### [DATASET RECORDS]
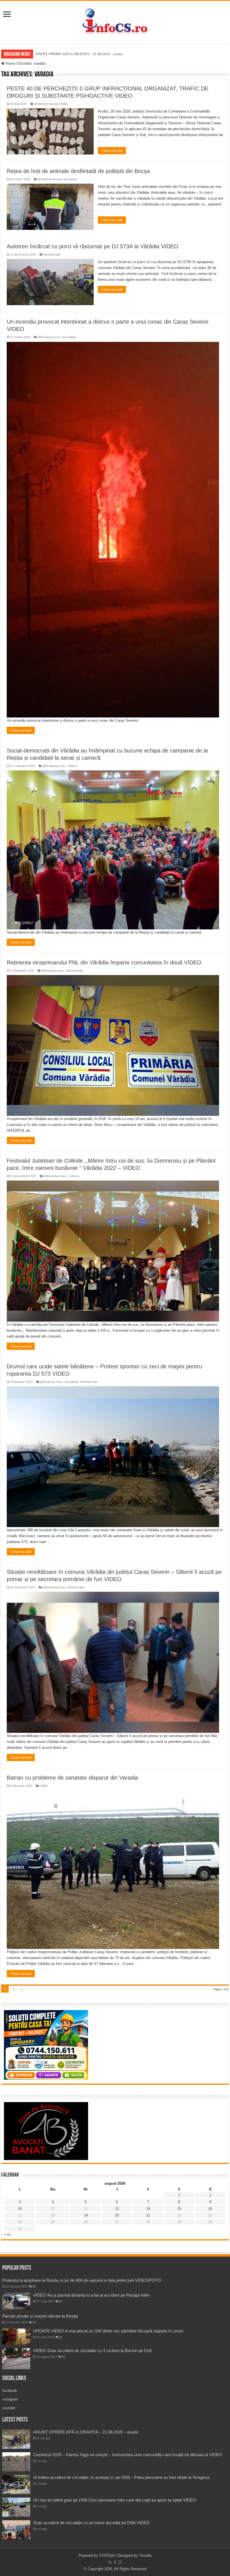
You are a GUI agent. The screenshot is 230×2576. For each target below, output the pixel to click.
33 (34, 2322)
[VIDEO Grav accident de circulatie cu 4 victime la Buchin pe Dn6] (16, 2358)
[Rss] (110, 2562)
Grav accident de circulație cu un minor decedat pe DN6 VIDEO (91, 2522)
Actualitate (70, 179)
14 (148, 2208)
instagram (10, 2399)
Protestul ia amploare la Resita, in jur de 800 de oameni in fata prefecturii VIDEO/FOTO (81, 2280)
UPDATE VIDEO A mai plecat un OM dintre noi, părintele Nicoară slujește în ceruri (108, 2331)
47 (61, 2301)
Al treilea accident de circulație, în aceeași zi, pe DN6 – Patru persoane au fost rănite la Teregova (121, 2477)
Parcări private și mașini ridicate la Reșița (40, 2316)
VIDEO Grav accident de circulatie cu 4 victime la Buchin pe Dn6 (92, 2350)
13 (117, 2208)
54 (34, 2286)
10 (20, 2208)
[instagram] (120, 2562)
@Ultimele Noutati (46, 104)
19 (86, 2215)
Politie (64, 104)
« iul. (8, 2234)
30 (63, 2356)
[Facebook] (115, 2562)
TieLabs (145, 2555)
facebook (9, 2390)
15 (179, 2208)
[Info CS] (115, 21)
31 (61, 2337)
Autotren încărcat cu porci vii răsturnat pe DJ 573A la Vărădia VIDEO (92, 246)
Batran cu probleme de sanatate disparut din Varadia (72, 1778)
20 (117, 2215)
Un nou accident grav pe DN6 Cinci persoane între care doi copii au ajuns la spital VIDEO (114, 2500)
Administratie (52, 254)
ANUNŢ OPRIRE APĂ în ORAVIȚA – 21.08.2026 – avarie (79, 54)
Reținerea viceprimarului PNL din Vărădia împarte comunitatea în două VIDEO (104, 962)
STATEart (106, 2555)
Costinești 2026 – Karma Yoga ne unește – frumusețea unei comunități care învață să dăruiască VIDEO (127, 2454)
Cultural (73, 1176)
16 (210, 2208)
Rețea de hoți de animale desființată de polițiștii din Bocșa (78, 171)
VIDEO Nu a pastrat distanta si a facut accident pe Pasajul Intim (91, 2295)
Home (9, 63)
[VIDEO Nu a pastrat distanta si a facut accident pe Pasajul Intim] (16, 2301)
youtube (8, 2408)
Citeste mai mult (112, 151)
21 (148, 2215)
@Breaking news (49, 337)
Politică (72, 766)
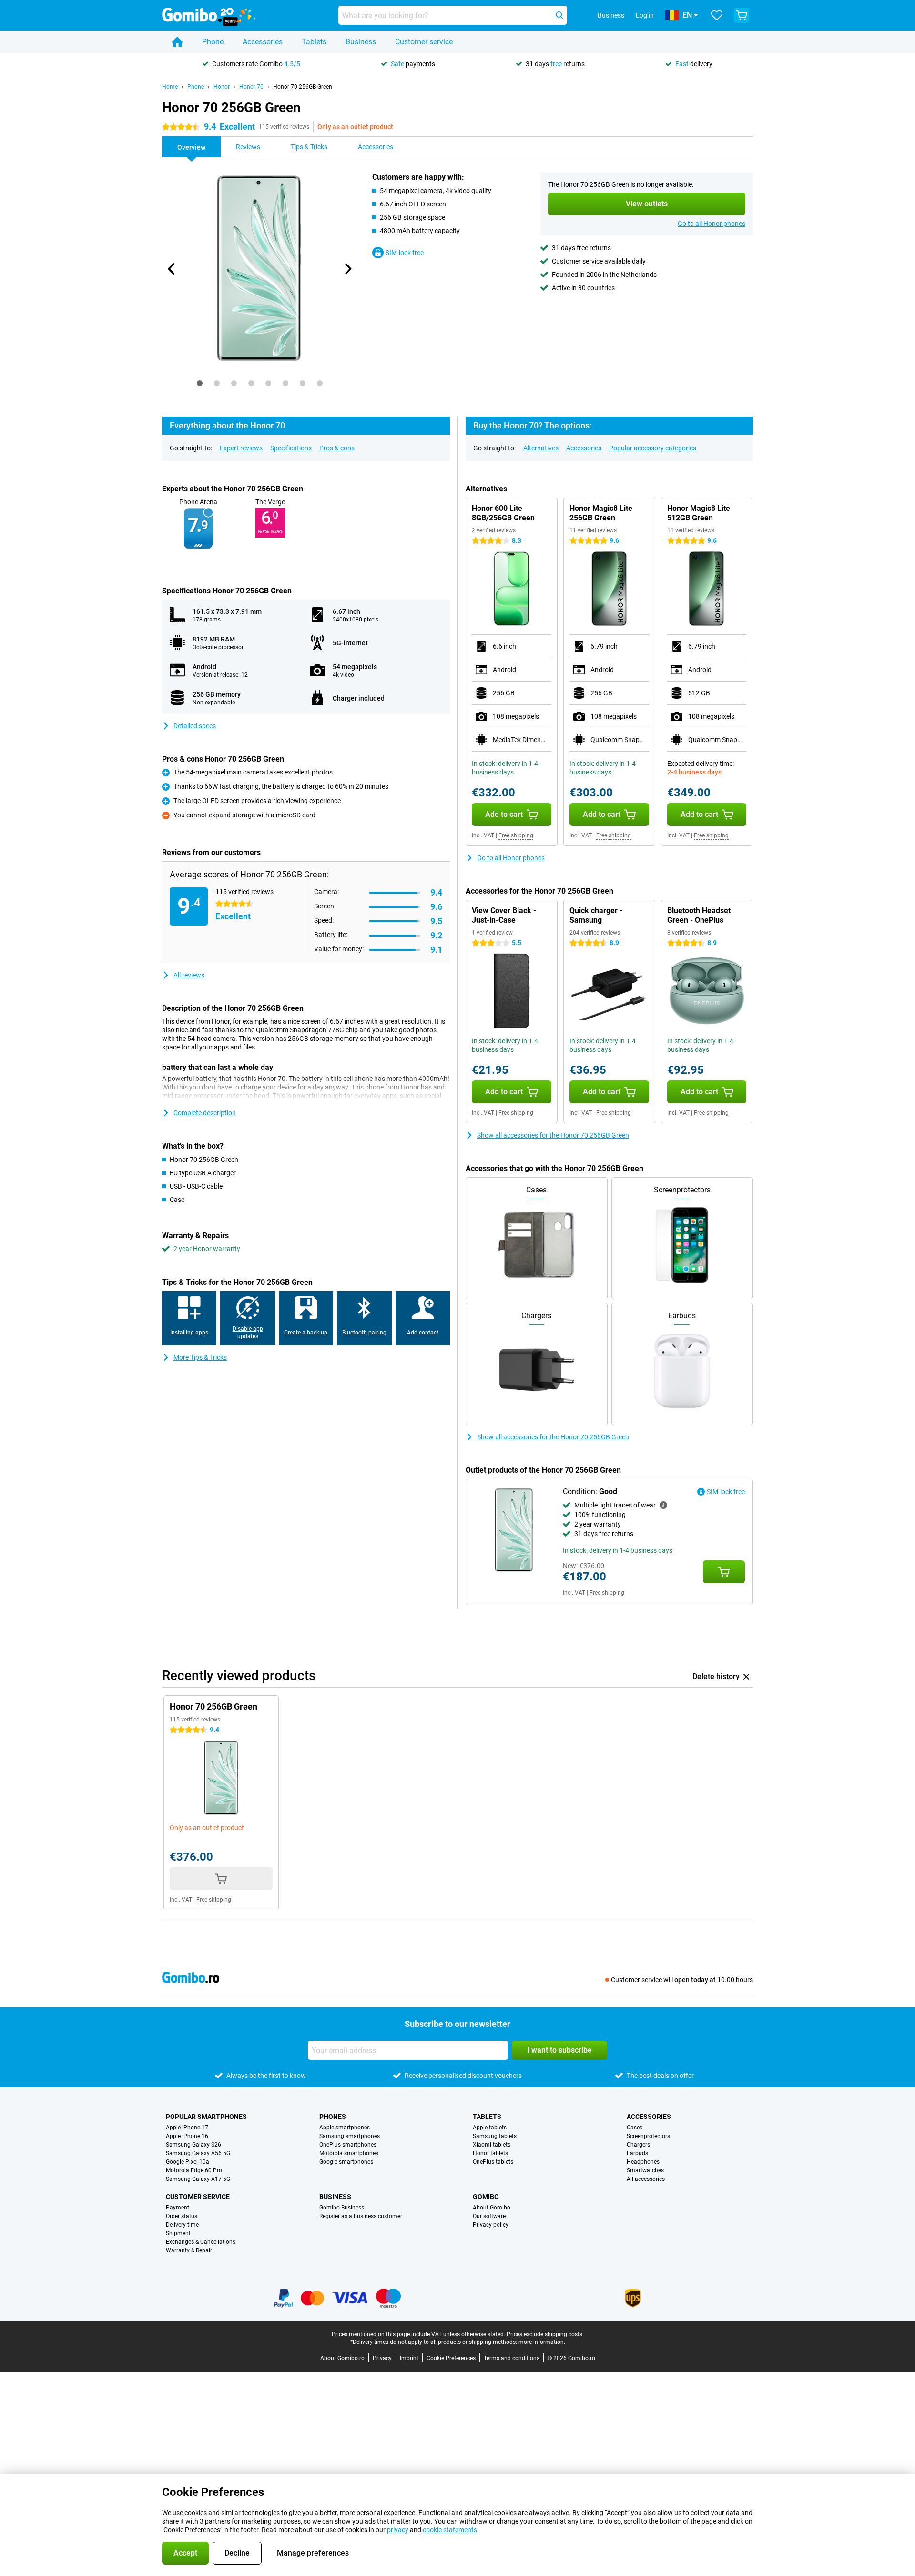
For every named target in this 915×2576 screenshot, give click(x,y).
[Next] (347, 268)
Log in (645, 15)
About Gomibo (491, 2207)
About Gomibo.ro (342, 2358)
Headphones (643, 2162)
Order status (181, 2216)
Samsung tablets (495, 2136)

* * *

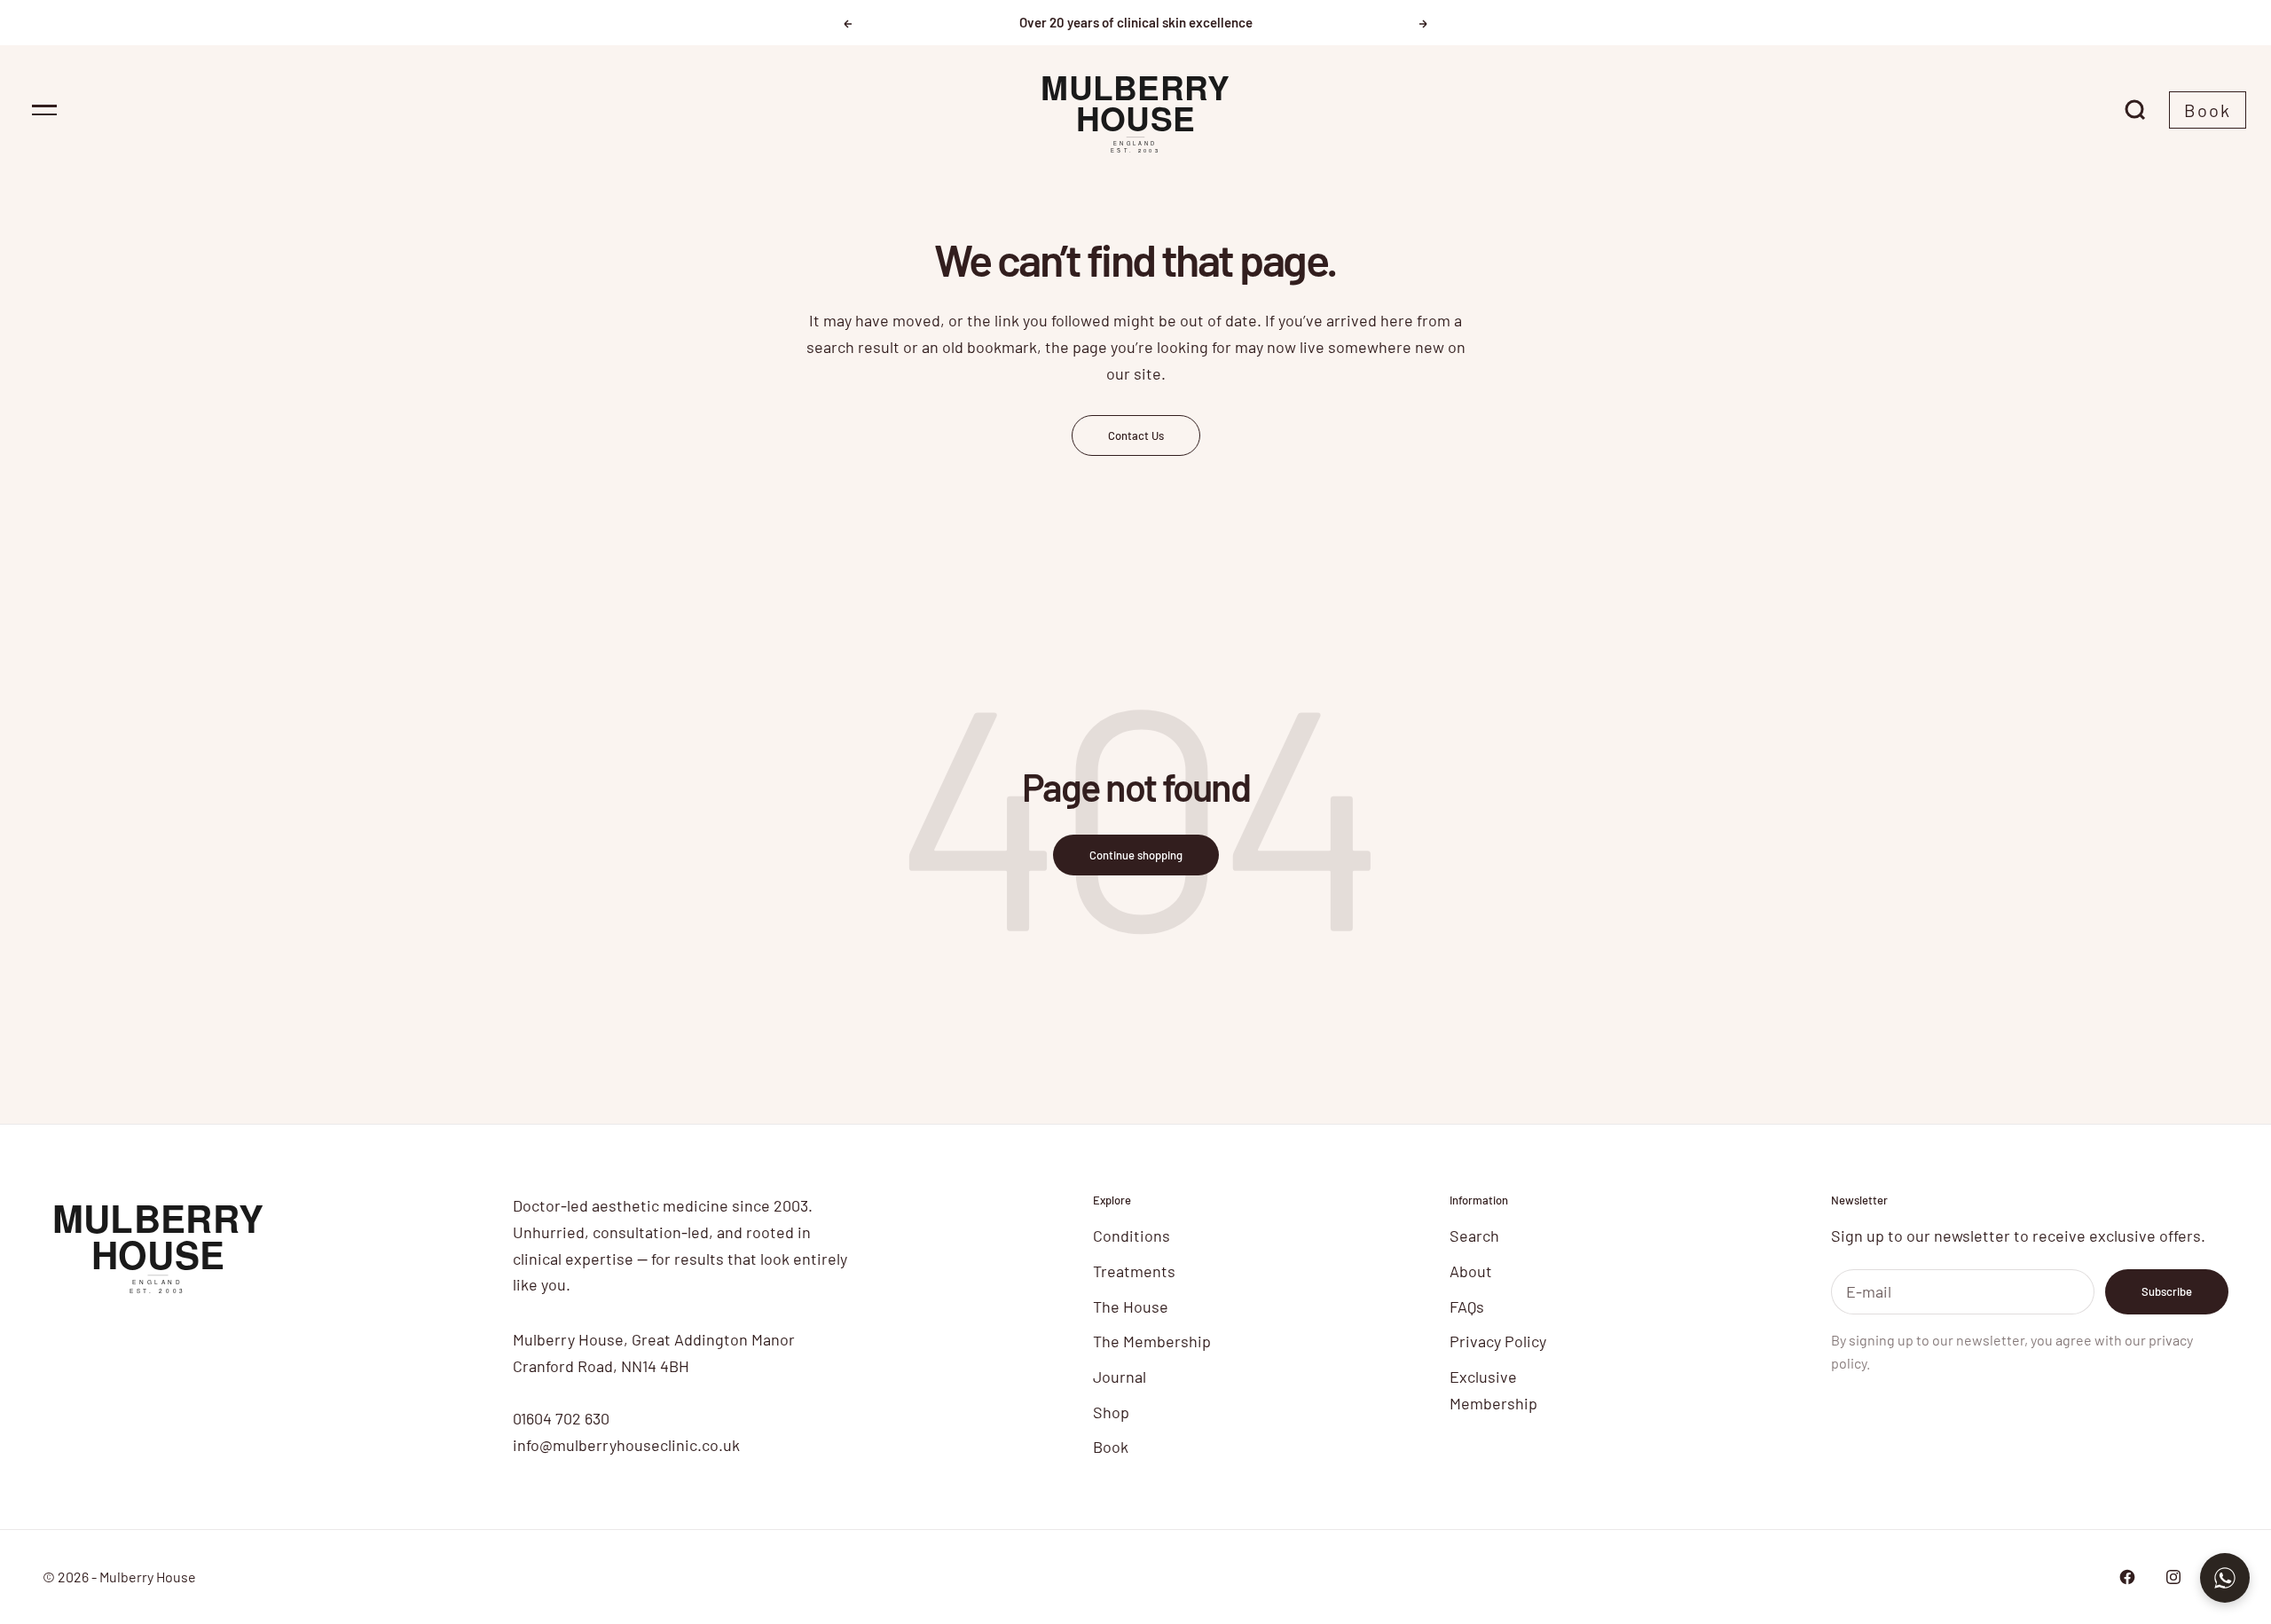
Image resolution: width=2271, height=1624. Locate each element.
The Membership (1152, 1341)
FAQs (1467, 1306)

### [EXERCISE DESCRIPTION]
Using the entries above, transcribe every line from the line containing "Batran cu probleme" through the line containing "Samsung tablets (495, 2136)". Do not copy pictures.

### [ANSWER TO THE EXERCISE]
Batran cu probleme de sanatate disparut din Varadia (72, 1778)
20 (117, 2215)
Un nou accident grav pe DN6 Cinci persoane între care doi copii au ajuns la spital VIDEO (114, 2500)
Administratie (52, 254)
ANUNŢ OPRIRE APĂ în ORAVIȚA – 21.08.2026 – avarie (79, 54)
Reținerea viceprimarului PNL din Vărădia împarte comunitatea în două VIDEO (104, 962)
STATEart (106, 2555)
Costinești 2026 – Karma Yoga ne unește – frumusețea unei comunități care învață să dăruiască VIDEO (127, 2454)
Cultural (73, 1176)
16 (210, 2208)
Rețea de hoți de animale desființată de polițiștii din Bocșa (78, 171)
VIDEO Nu a pastrat distanta si a facut accident pe Pasajul Intim (91, 2295)
Home (9, 63)
[VIDEO Nu a pastrat distanta si a facut accident pe Pasajul Intim] (16, 2301)
youtube (8, 2408)
Citeste mai mult (112, 151)
21 (148, 2215)
@Breaking news (49, 337)
Politică (72, 766)
For every named target in this 915×2576 screenshot, give click(x,y).
[Next] (347, 268)
Log in (645, 15)
About Gomibo (491, 2207)
About Gomibo.ro (342, 2358)
Headphones (643, 2162)
Order status (181, 2216)
Samsung tablets (495, 2136)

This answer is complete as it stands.